[Opening Task input section]
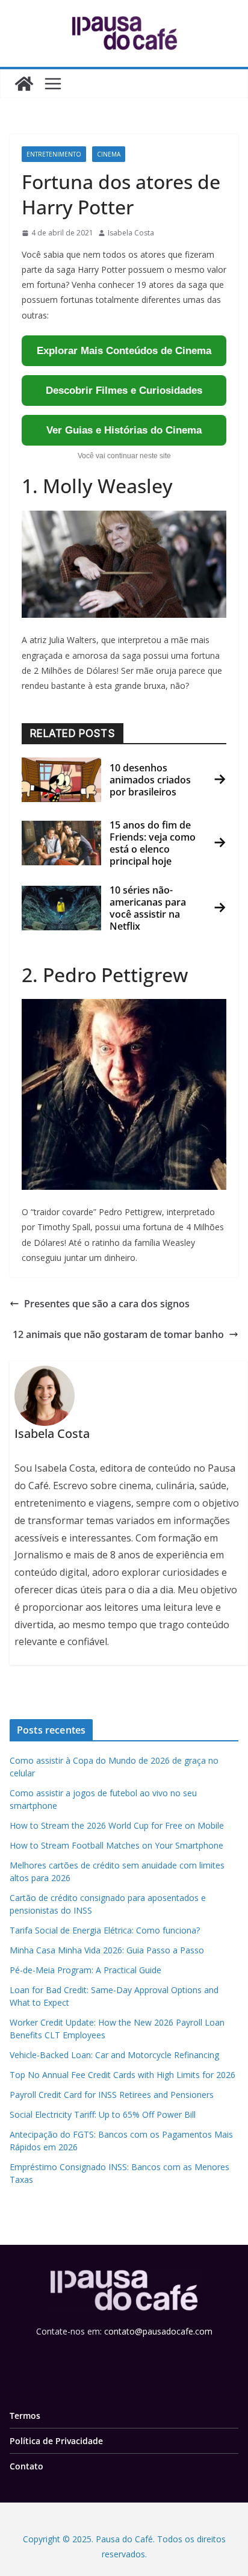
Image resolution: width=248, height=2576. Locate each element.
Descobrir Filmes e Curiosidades (124, 390)
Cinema (108, 154)
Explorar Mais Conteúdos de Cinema (124, 350)
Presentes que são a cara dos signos (107, 1303)
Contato (26, 2466)
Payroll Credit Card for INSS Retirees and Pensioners (112, 2094)
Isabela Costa (131, 233)
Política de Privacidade (56, 2440)
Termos (25, 2415)
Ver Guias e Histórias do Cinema (124, 430)
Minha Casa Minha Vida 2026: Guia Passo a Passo (107, 1950)
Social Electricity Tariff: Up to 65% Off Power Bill (103, 2114)
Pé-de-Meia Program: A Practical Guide (85, 1970)
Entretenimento (53, 154)
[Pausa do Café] (24, 83)
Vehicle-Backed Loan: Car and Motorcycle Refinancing (114, 2055)
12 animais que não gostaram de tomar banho (118, 1334)
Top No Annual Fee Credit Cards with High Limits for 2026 (122, 2074)
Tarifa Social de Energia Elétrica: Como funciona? (105, 1930)
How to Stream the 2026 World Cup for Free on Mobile (117, 1825)
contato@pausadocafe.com (158, 2331)
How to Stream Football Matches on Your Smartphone (116, 1845)
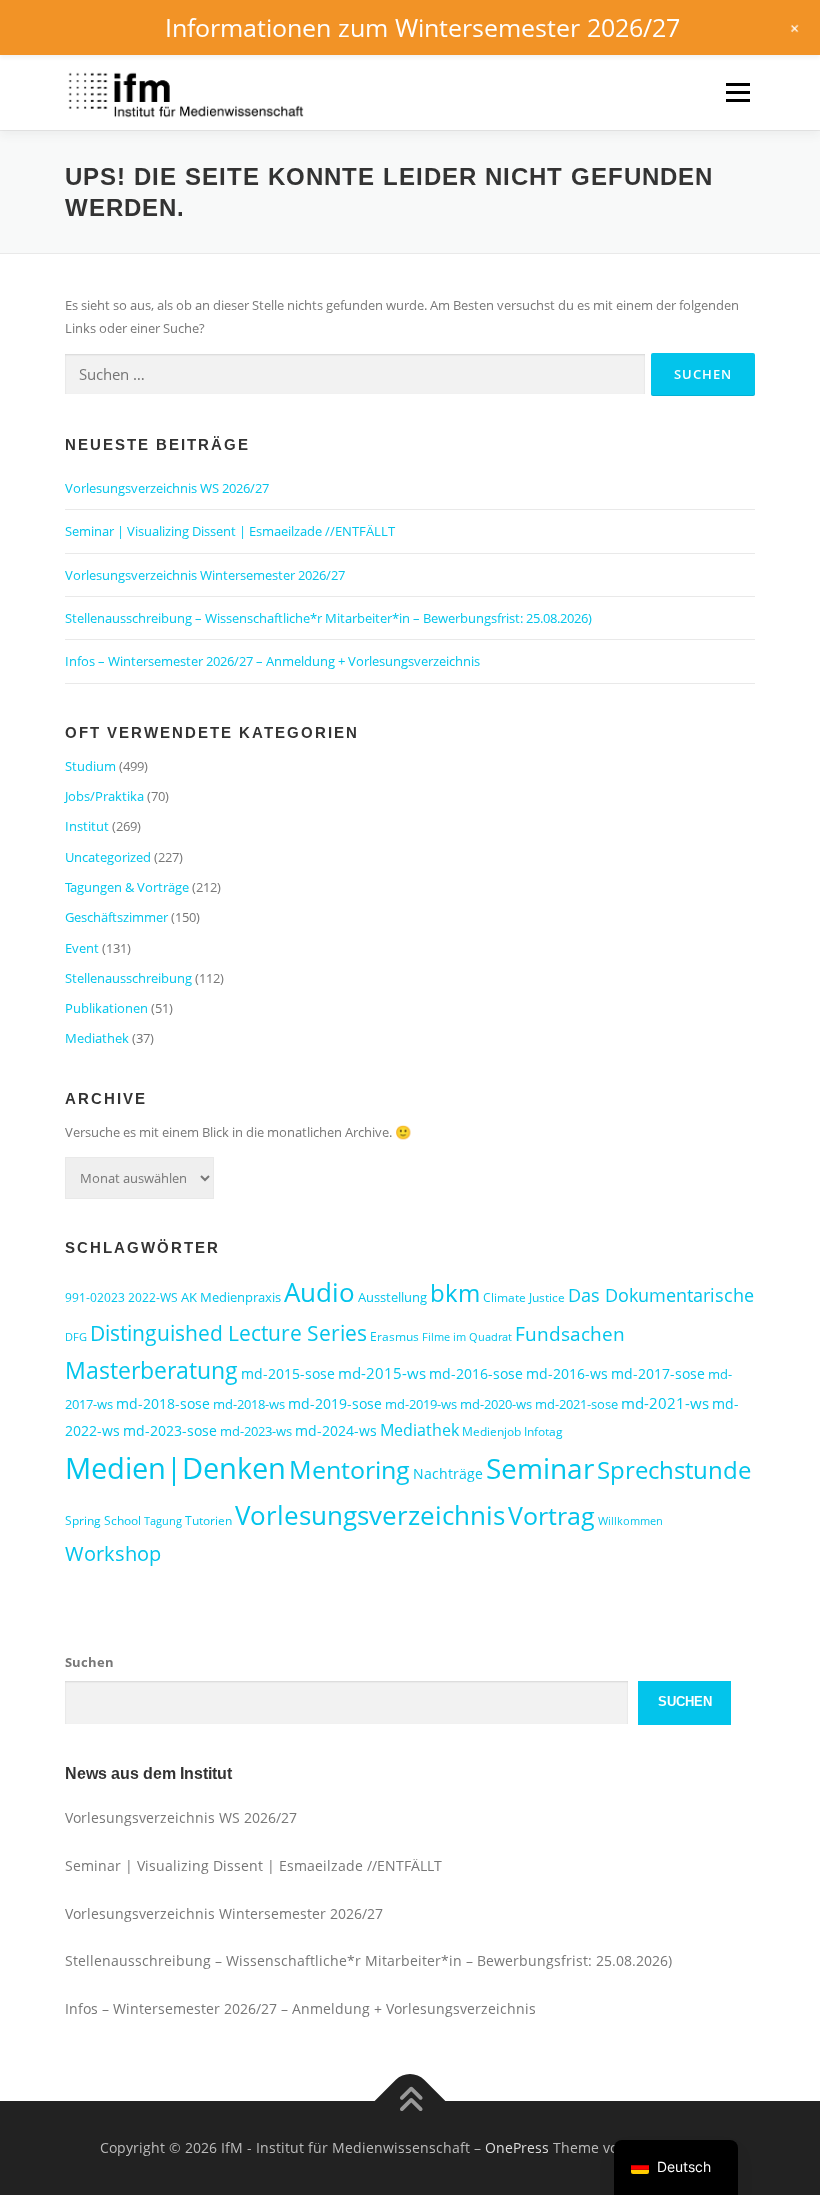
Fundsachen (570, 1333)
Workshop (113, 1553)
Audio (319, 1292)
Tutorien (208, 1520)
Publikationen (106, 1008)
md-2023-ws (256, 1431)
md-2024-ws (336, 1430)
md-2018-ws (249, 1404)
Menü (737, 92)
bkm (455, 1292)
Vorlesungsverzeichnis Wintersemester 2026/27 (205, 575)
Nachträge (448, 1473)
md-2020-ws (496, 1404)
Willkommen (630, 1521)
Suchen (89, 1662)
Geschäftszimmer (116, 917)
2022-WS (153, 1297)
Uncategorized (108, 857)
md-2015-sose (288, 1373)
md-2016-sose (476, 1373)
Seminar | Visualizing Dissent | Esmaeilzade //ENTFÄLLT (230, 531)
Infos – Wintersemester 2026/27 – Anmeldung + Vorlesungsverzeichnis (272, 661)
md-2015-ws (382, 1373)
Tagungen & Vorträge (127, 887)
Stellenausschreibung (128, 978)
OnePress (517, 2147)
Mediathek (97, 1038)
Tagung (163, 1521)
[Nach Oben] (410, 2101)
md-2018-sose (163, 1403)
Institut (87, 826)
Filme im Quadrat (467, 1337)
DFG (76, 1337)
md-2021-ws (665, 1403)
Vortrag (551, 1515)
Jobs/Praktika (104, 796)
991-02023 (95, 1297)
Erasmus (394, 1336)
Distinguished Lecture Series (228, 1332)
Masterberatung (151, 1370)
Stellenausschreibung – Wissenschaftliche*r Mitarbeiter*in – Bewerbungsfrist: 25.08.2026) (328, 618)
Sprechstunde (674, 1470)
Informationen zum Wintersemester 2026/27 (422, 27)
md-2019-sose (335, 1403)
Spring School (103, 1520)
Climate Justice (524, 1297)
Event (82, 948)
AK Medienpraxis (231, 1297)
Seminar (540, 1468)
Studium (90, 766)
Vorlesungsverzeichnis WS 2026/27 (167, 488)
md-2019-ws (421, 1404)
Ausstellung (392, 1297)
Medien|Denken (175, 1468)
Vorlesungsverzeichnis (370, 1515)
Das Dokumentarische (661, 1295)
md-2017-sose (658, 1373)
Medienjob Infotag (512, 1431)
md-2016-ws (567, 1373)
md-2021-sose (576, 1404)
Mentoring (349, 1469)
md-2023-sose (170, 1430)
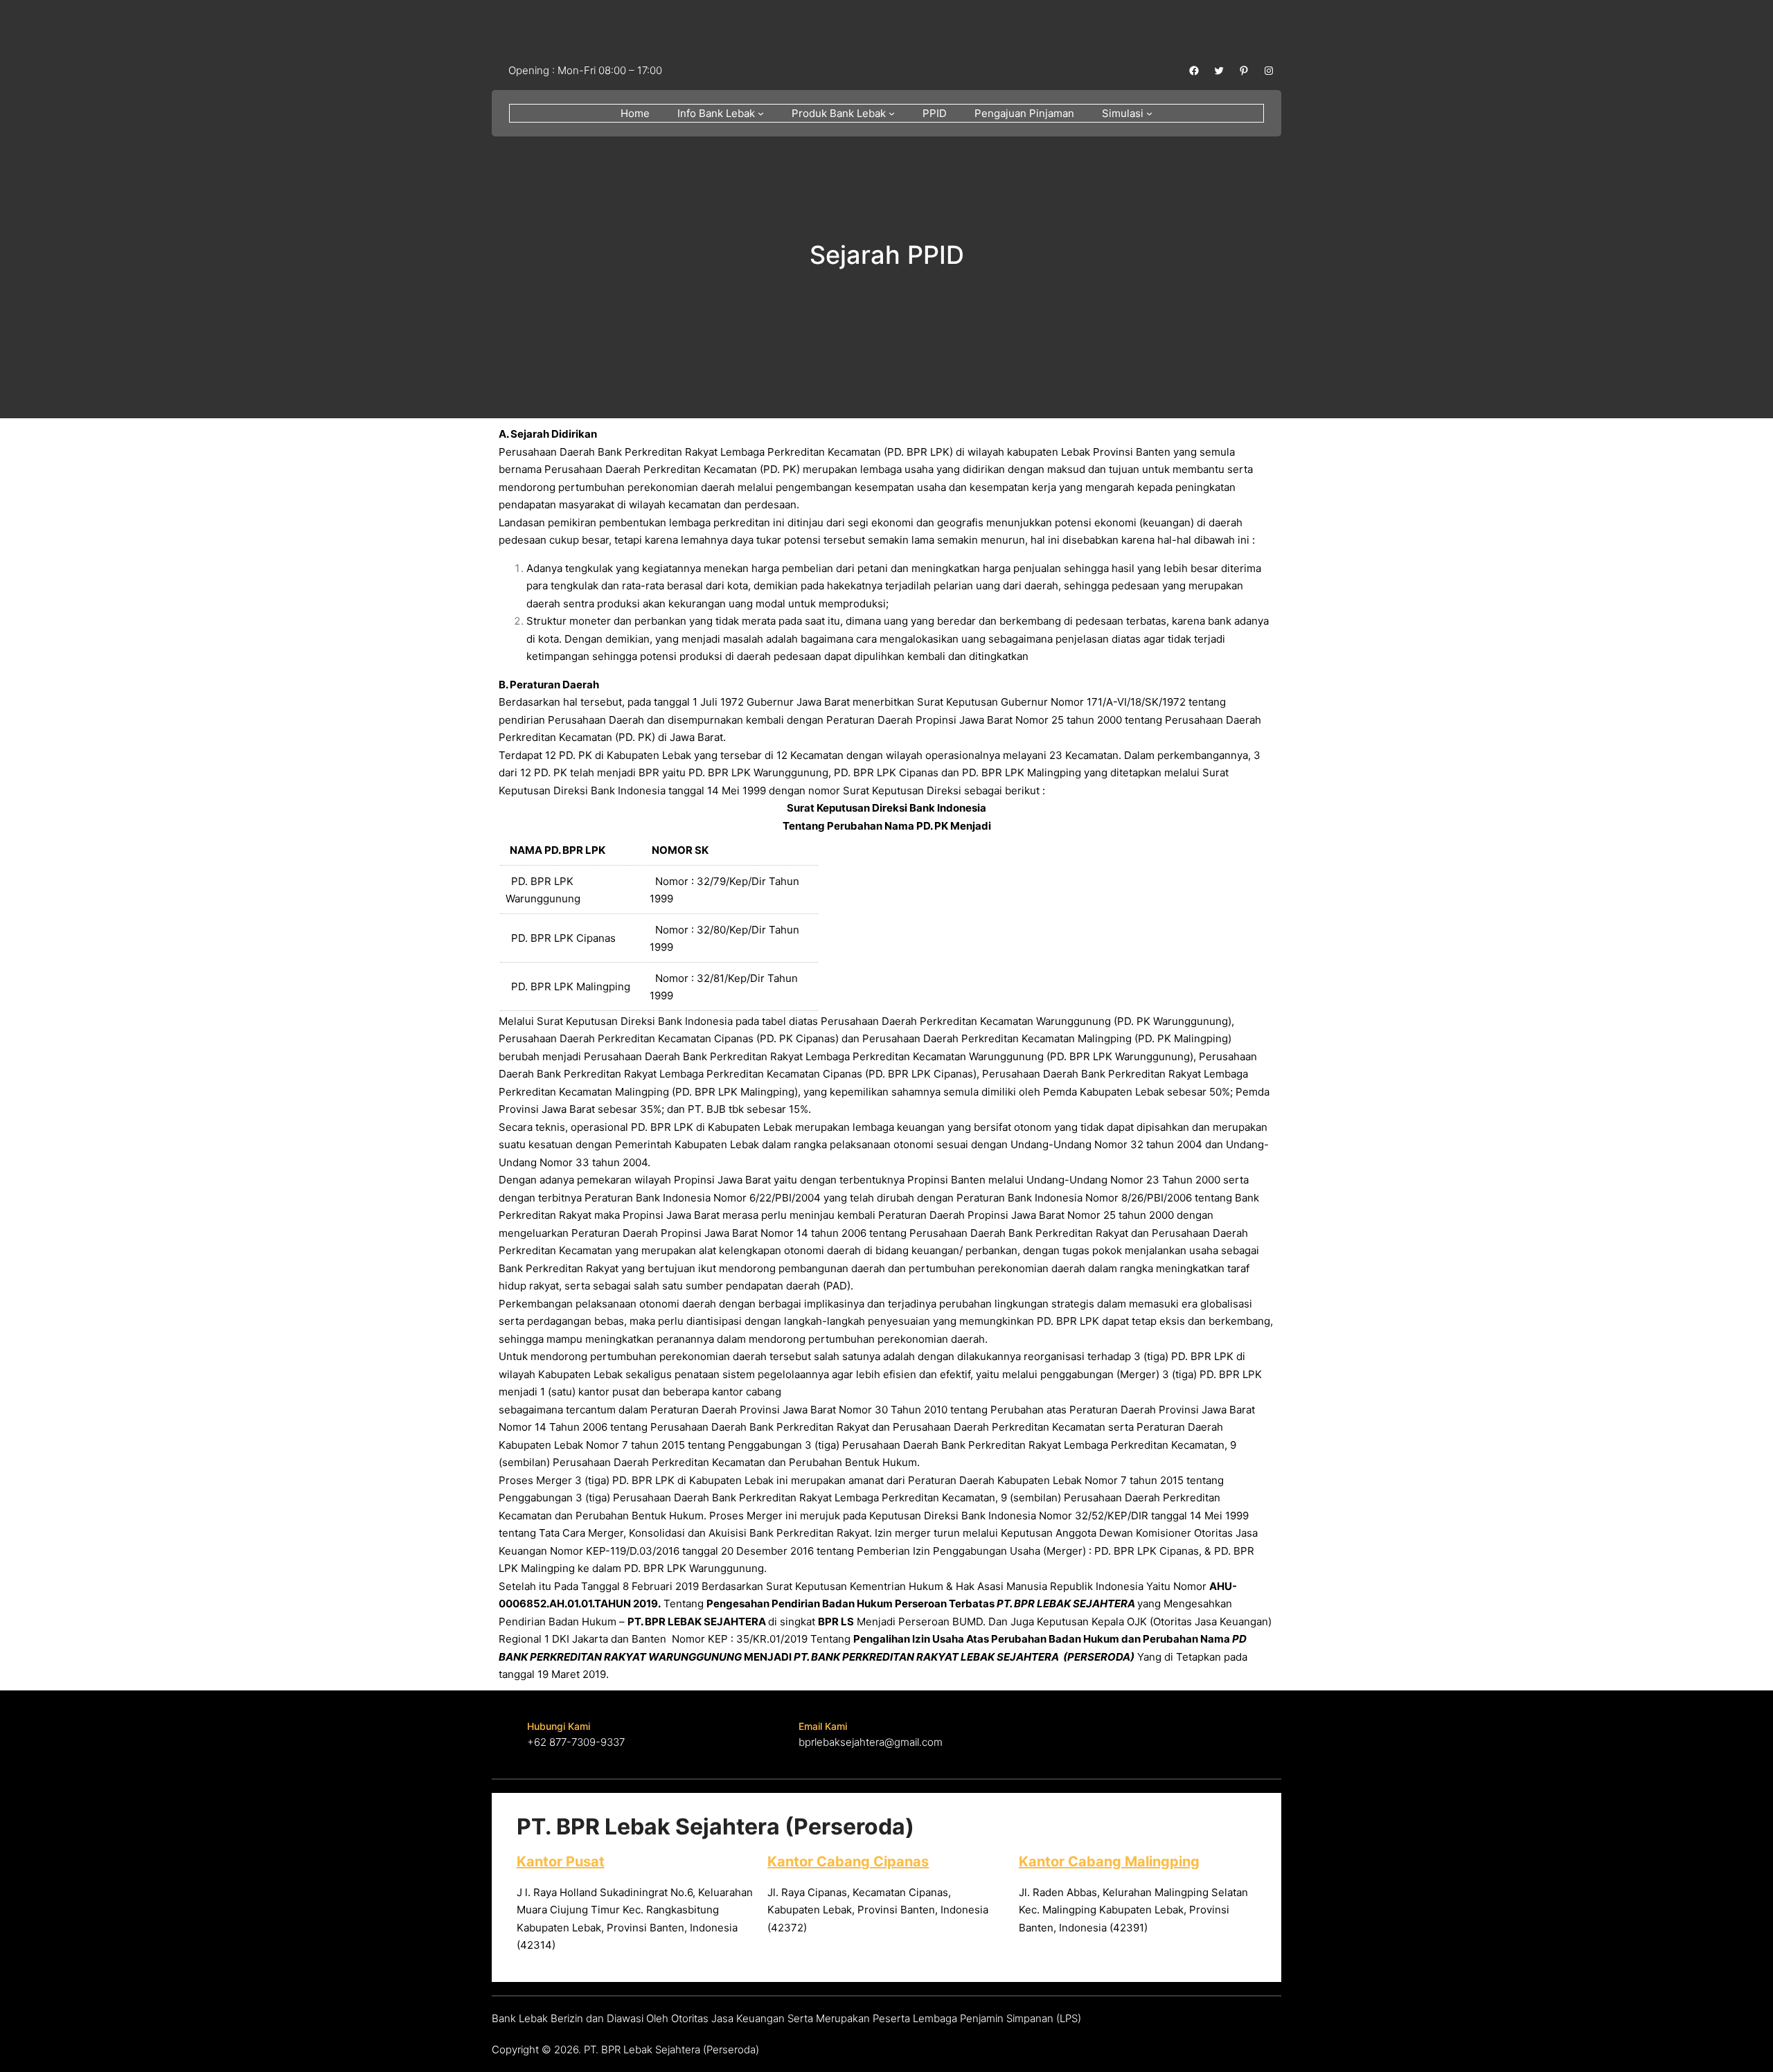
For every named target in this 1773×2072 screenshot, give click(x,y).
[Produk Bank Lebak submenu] (892, 113)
[Closing Task input section]
Starting at the line with "md-2017-sose (658, 1373)", write out every line exactly through the final line of the records above, both included, and skip the pictures.

md-2017-sose (658, 1373)
Medienjob Infotag (512, 1431)
md-2016-ws (567, 1373)
md-2021-sose (576, 1404)
Mentoring (349, 1469)
md-2023-sose (170, 1430)
For every named target in this 1773×2072 screenshot, give click(x,y).
[Produk Bank Lebak submenu] (892, 113)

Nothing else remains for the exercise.